Bayesian Statistics for Unknown Uncertainty

Nowadays, we know that unknown uncertainty is different from any specific pair of a model and a prior, in other words, we need modern Bayesian statistics for a large world: Uncertainty is unknown and all models are wrong. Could we represent unknown uncertainty and  find some useful model ? 


If you are interested in this page,  please visit the following paper. 

Sumio Watanabe, Mathematical theory of Bayesian statistics for unknown information source. Philosophical Transactions, 2023. https://doi.org/10.1098/rsta.2022.0151 

There are two ways how to interpret an unknown uncertainty and a statistical model in modern Bayesian statistics.

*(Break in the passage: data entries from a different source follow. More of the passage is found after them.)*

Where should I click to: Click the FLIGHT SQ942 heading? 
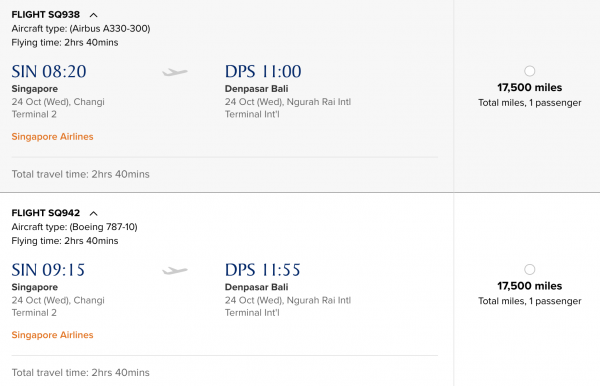[x=46, y=213]
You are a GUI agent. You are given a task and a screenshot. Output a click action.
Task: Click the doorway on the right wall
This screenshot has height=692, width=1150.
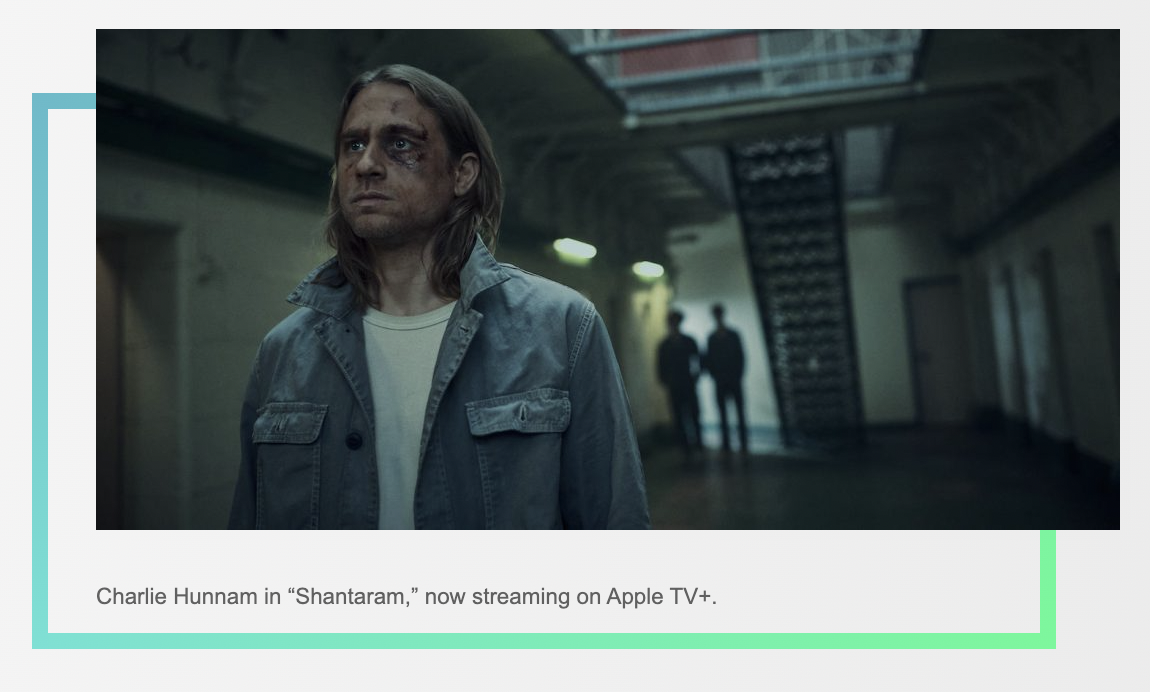[933, 352]
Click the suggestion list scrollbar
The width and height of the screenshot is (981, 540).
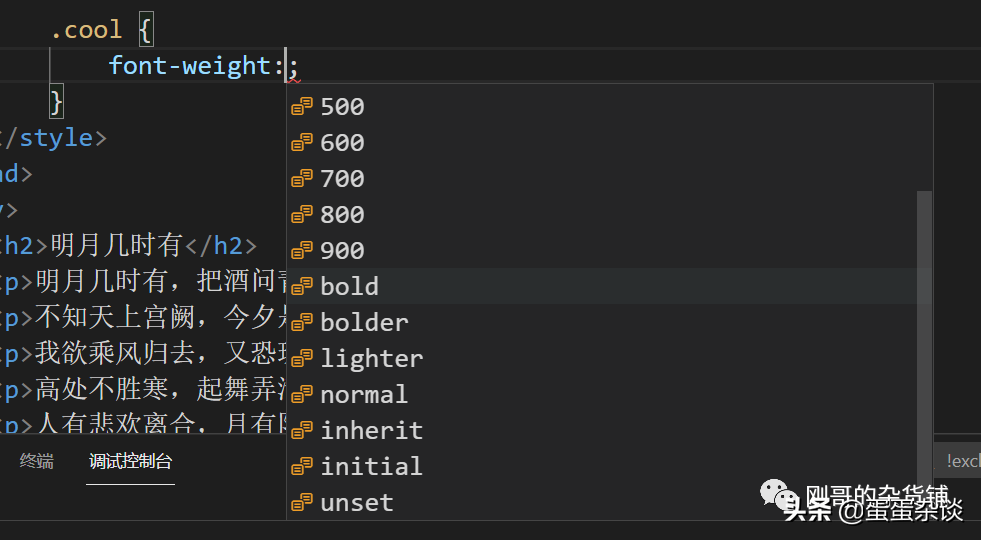pos(924,320)
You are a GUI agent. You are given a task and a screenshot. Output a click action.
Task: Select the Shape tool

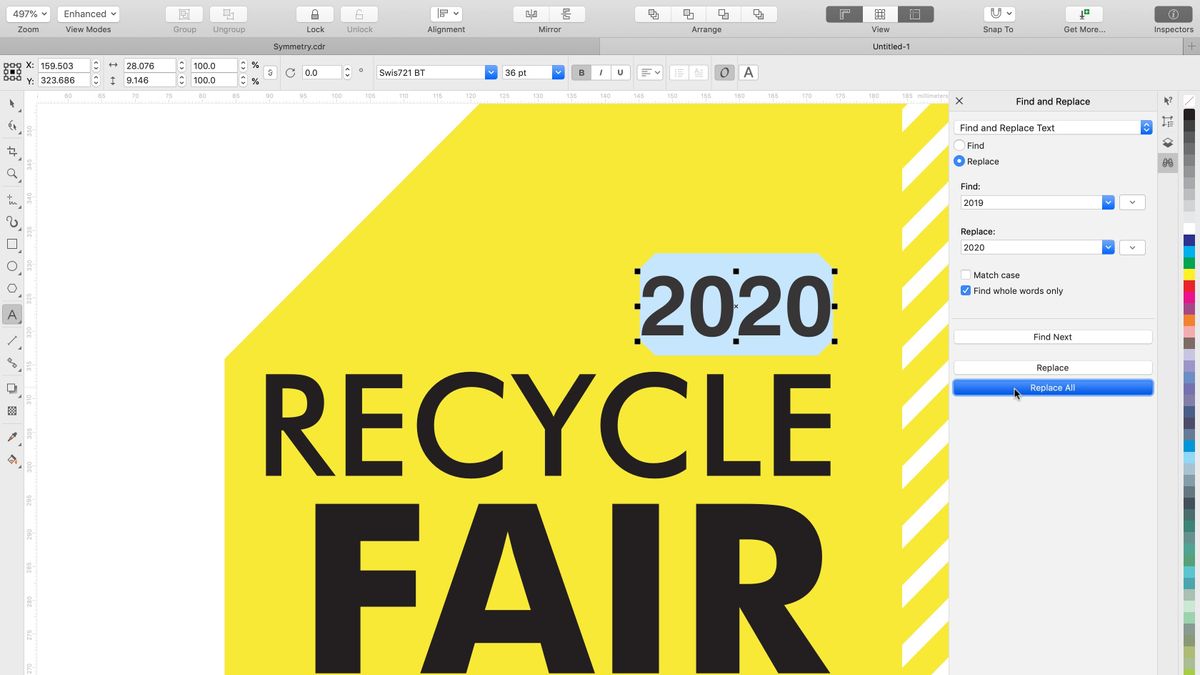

 In the first case, both an unknown uncertainty and a statistical model are based on a person's decision.  That is to say, a person believes that there exists an unknown uncertainty and that a statistical model is  prepared as only a candidate. Remark that a person is aware that a person's own model may be different from the unknown uncertainty in general. This interpretation would be useful for the more rational decision than blindly believing person's own model and prior. 


Note: We know that any statistical model is different from the phenomenon from which data are generated. In fact, in statistics, the claim of the following paper is well known in all statisticians.

Box, G. E. P. "Science and statistics". Journal of American Statistical Association, Vol. 71,pp. 791–799,


 In the second case, the unknown uncertainty is a scientific assumption and a statistical model is prepared as a candidate model made by a scientist or an engineer. If you are a scientist or an engineer, this interpretation is recommended. Because scientists and engineers need to clarify the assumptions that they have made. 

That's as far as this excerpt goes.